From 1981 to the Soviet withdrawal from Afghanistan in 1989, the United States relied on Pakistan to bleed the Soviet occupation force in Afghanistan. During this period, the CIA continued to collect intelligence on Pakistan's development of nuclear weapons, but the White House looked the other way. In 1986, CIA deputy director Robert Gates ordered the CIA's directorate of intelligence to provide no intelligence on Pakistani nuclear activities to the Senate and House intelligence committees. Presidents Reagan and George H.W. Bush issued exemptions to Pakistan in order to circumvent the Pressler Amendment that required an end to military assistance for Pakistan's crossing of the nuclear threshold. A waiver from President Bush in 1989 permitted the sale of F-16 fighter jets to Pakistan although it was known that A.Q. Khan, the father of the Pakistani nuclear program, was supplying nuclear technology to Iran, Libya and North Korea.

In the past decade, there has been no country that has sponsored more state terrorism than Pakistan. Radical Islamists in Pakistan's Inter-Services Intelligence directorate have been training and funding Islamic terrorist organizations for the past three decades, including the Lashkar-e-Taiba that conducted the December 2008 attack in Mumbai, India, as well as the Afghan Taliban, which seized the Afghan capital in 1994. The attack on a Pakistani naval base in Karachi late last month indicates that terrorist organizations have infiltrated the Pakistani military as well. The full story of Osama bin Laden's secret hideout in a military community close to the Pakistani capital may never be known, but it certainly begs serious questions about Pakistani cooperation with even al-Qaeda.

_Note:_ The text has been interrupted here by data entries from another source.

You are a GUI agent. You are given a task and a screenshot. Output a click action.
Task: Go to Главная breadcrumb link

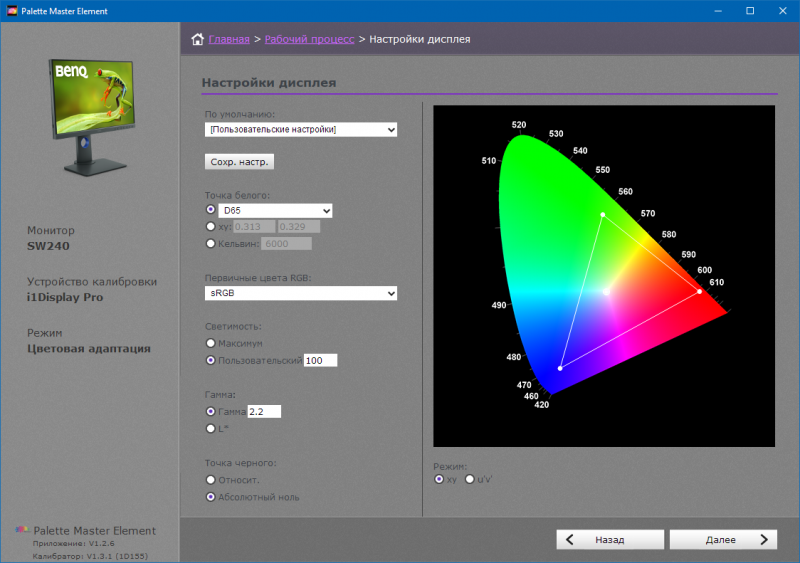point(229,39)
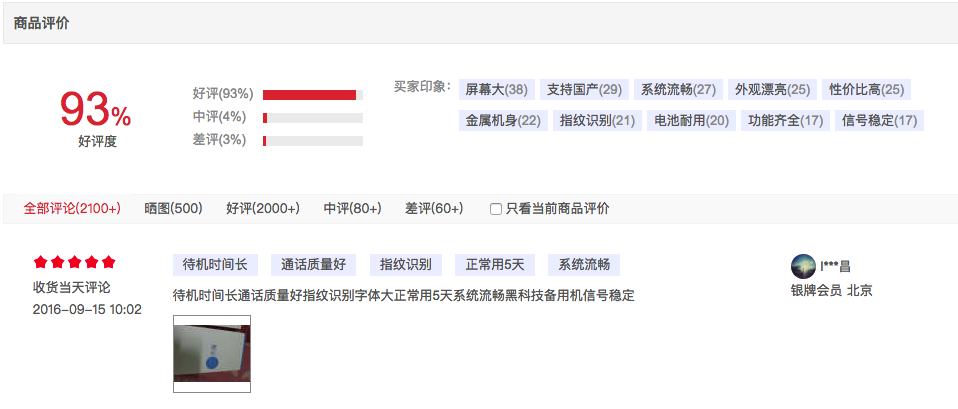
Task: Click the 性价比高(25) tag
Action: pyautogui.click(x=866, y=90)
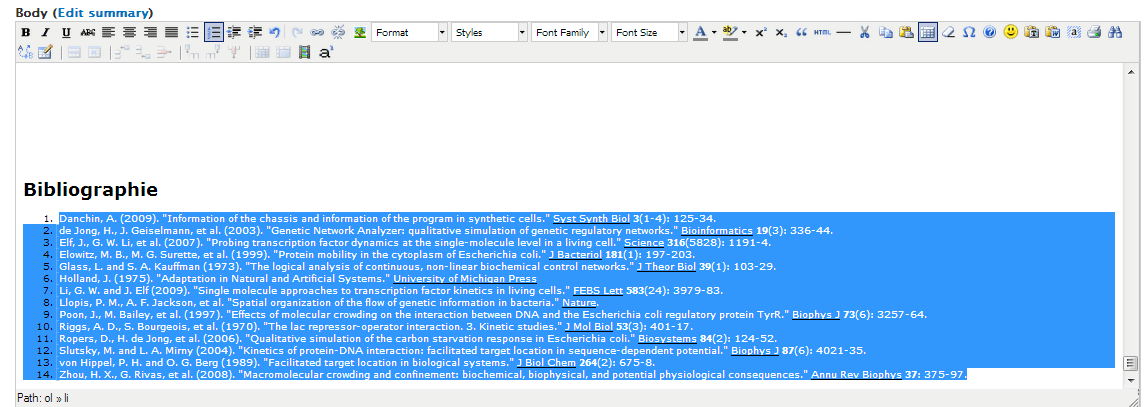Screen dimensions: 1147x407
Task: Insert an image using the picture icon
Action: (360, 33)
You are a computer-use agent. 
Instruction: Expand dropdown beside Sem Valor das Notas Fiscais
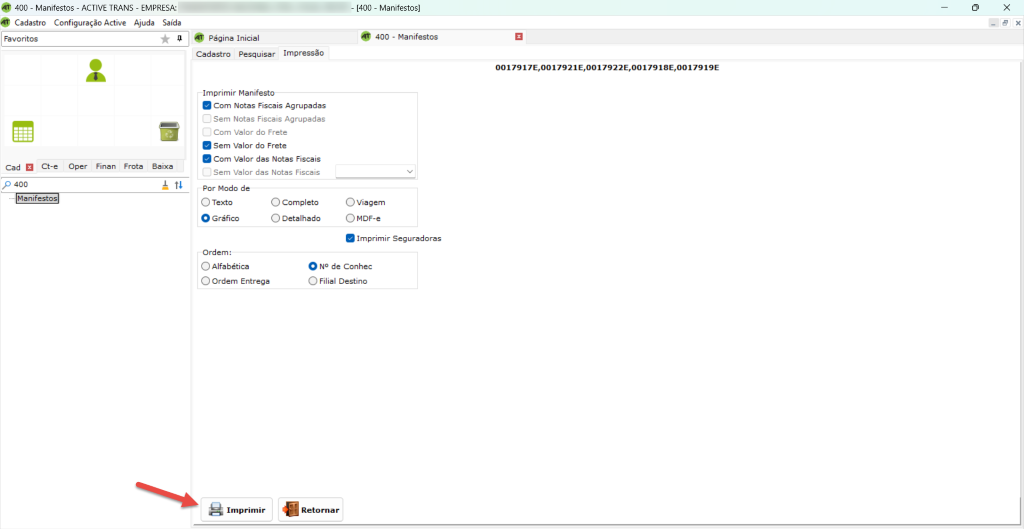410,172
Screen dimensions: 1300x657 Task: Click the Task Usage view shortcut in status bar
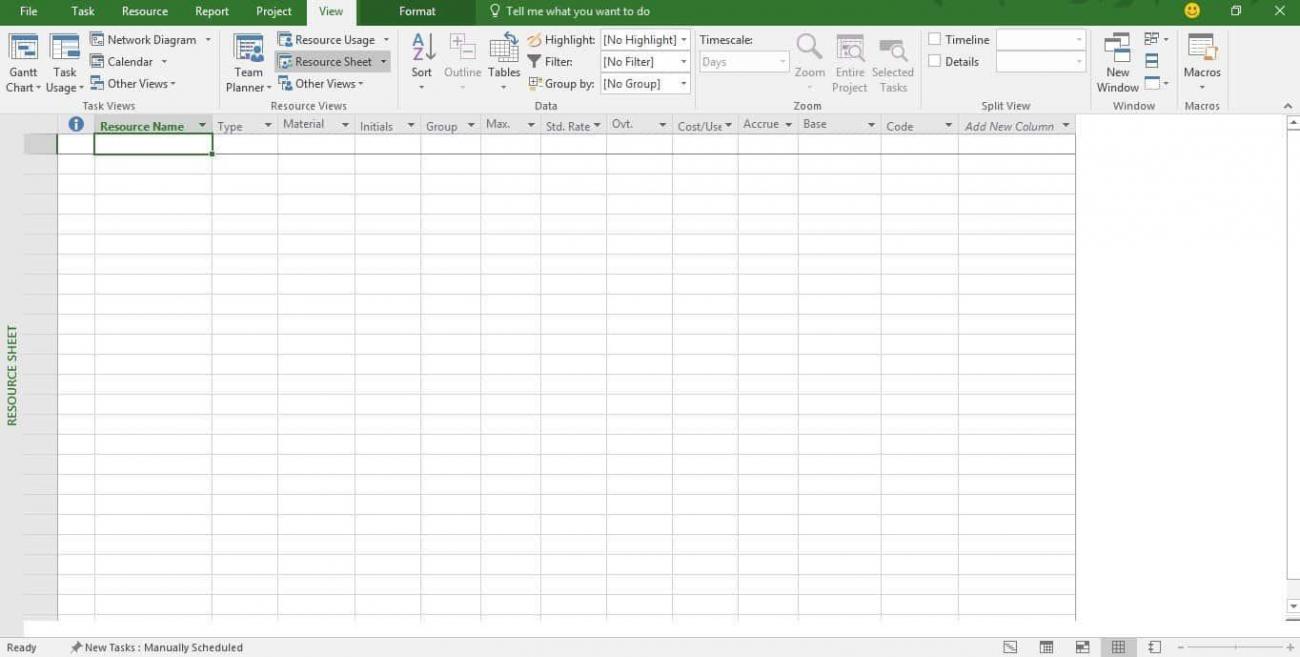(1046, 647)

So, what is to be done? The United States is on a fool's errand in Afghanistan and must pursue a diplomatic and political strategy there in order to extricate itself. A smaller US footprint in Afghanistan would make the United States far less dependent on Pakistan. Moreover, US support to the Afghan military ($13 billion) is beginning to rival the size of Afghanistan's gross national product ($16 billion). The United States is building an Afghan military that Afghanis will never afford.

Pakistan continues to be one of the major recipients of US largesse, receiving more than $20 billion in US aid since the 9/11 attacks. Very little of that aid has gone to economic development that Pakistan so sorely needs; nor has it gone to battling terrorism and Islamic forces on Pakistan's border with Afghanistan. Instead most of this money has gone to a Pakistani military force that is an obstacle to US success in Afghanistan. We cannot end military support to Pakistan as long as we need its support in identifying the terrorists who have sanctuary there.

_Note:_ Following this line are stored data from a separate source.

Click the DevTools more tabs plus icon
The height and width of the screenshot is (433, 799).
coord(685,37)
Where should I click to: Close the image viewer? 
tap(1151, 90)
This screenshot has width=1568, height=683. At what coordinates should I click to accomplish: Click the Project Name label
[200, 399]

It is also time for Afghanistan and Pakistan to build their own governments with their own resources. The US role in creating huge military establishments in Afghanistan and Pakistan has been an obstacle to good governance in both places. In any event, no counterinsurgency has been successful against an insurgency like the Taliban with a sanctuary such as Pakistan offers. As long as the Afghan Taliban is our enemy and Pakistan's ally, there will be no success for the United States.

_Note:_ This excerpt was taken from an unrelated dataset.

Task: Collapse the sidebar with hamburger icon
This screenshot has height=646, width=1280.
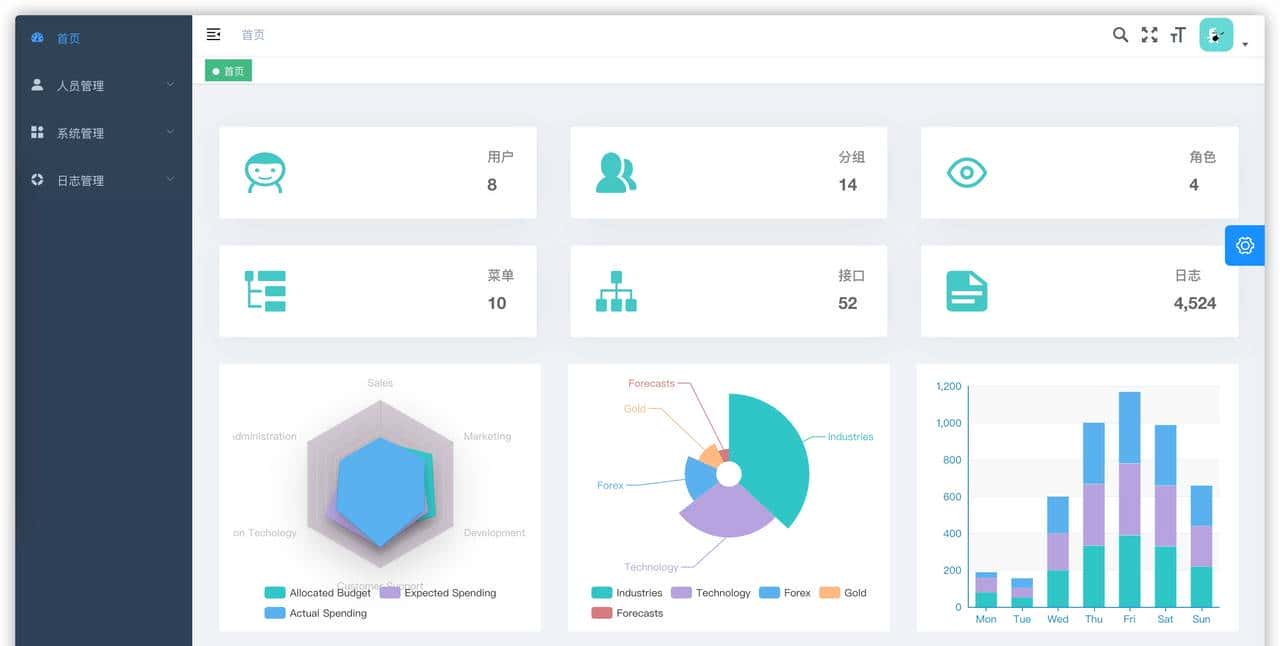Action: (x=213, y=35)
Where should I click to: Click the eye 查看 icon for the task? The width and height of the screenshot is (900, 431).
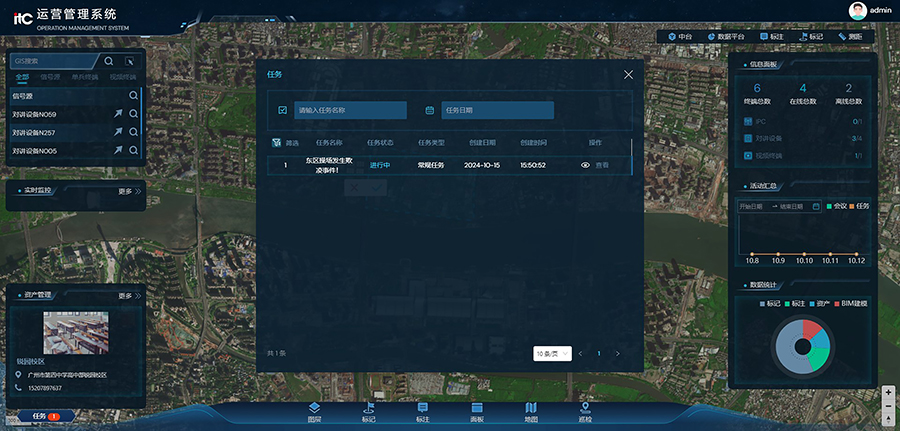click(x=586, y=165)
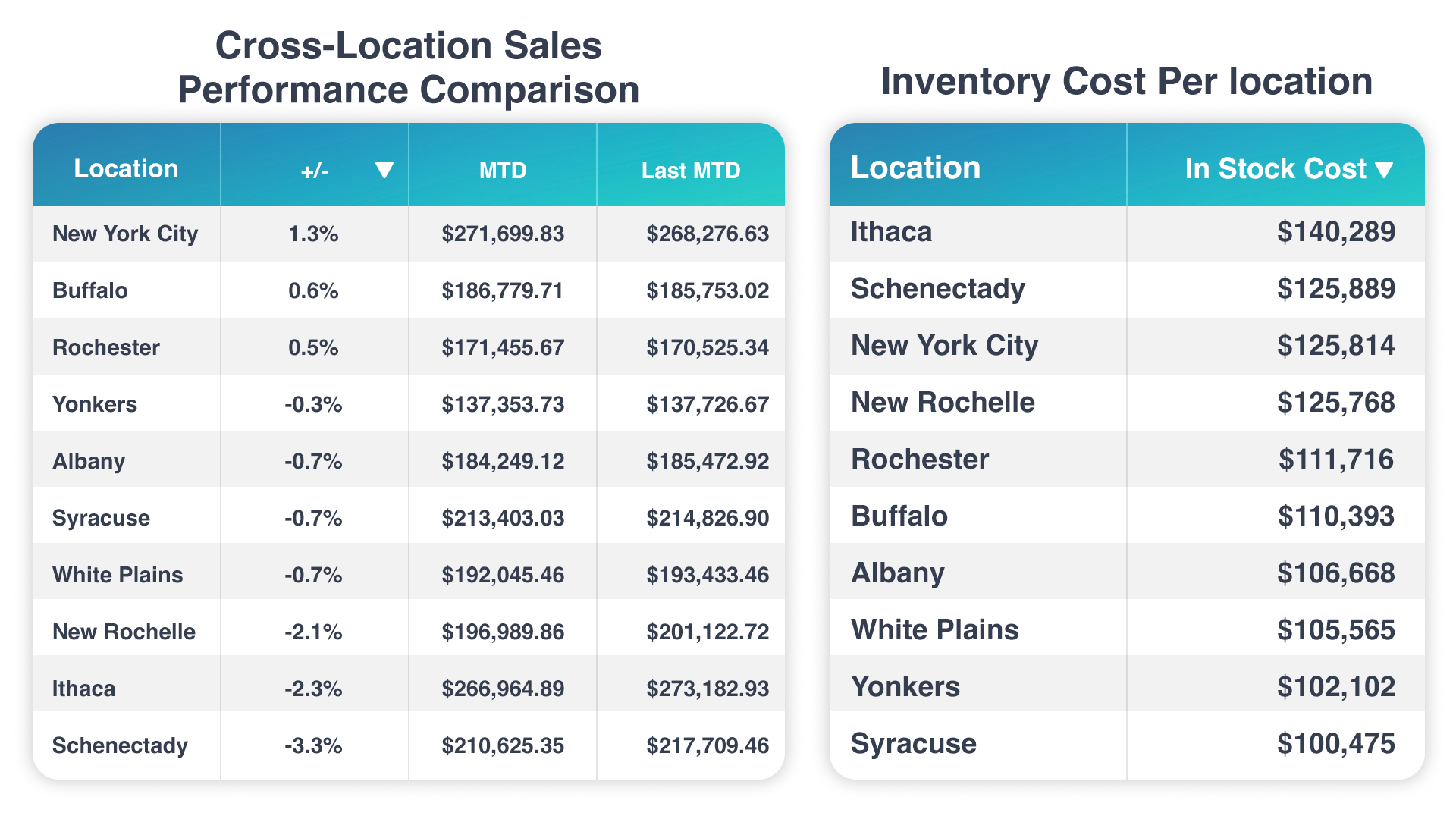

Finally, the United States must end its heavy reliance on the military instrument in the conduct of foreign policy in general. US military occupation in the Islamic world has been the greatest recruitment tool of the Islamic extremists. It was US military aid that helped to create a sanctuary for anti-Soviet extremists in the 1980s; we are now fighting those same extremists. The "Arab Spring" demonstrated the inability of military assistance to have a beneficial impact on democratic change in the Middle East. A heavy US military footprint in Iraq and Afghanistan, moreover, has weakened US economic and diplomatic security; it must be reduced and eventually eliminated.

Melvin A Goodman is a senior fellow of the Center for International Policy and the director for the National Security program.